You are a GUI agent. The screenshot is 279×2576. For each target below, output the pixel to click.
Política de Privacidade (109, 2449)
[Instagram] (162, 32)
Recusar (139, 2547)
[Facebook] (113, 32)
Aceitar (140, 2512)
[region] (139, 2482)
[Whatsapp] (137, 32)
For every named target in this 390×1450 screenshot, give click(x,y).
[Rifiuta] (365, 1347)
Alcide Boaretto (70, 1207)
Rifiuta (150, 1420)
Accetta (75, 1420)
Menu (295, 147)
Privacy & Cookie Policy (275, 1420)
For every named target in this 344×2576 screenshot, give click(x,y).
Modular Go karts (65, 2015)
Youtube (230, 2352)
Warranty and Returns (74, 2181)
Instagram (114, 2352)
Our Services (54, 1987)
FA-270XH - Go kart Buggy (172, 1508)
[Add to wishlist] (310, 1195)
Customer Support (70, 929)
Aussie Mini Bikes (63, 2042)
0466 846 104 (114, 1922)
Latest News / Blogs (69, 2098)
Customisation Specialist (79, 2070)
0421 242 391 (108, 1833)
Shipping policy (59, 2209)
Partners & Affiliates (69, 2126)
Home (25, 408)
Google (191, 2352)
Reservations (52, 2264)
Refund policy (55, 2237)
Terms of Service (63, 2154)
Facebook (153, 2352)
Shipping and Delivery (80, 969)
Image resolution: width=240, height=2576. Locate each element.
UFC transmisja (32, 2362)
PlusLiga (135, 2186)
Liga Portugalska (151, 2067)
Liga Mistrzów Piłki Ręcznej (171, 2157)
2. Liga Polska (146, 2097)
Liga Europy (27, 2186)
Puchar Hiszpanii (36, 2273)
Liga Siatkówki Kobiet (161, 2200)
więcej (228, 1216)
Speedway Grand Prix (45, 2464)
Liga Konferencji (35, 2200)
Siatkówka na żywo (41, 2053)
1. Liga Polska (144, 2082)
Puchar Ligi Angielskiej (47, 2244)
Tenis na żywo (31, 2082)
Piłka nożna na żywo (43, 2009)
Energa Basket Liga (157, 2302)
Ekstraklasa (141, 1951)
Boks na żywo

§ §

Your task: In the data above, which lines lie between the line with "FA-270XH - Go kart Buggy (172, 1508)" and the line with "0421 242 391 (108, 1833)", inclusive? Print those lines exactly and nothing else.

Your response:
FA-270XH - Go kart Buggy (172, 1508)
[Add to wishlist] (310, 1195)
Customer Support (70, 929)
Aussie Mini Bikes (63, 2042)
0466 846 104 (114, 1922)
Latest News / Blogs (69, 2098)
Customisation Specialist (79, 2070)
0421 242 391 (108, 1833)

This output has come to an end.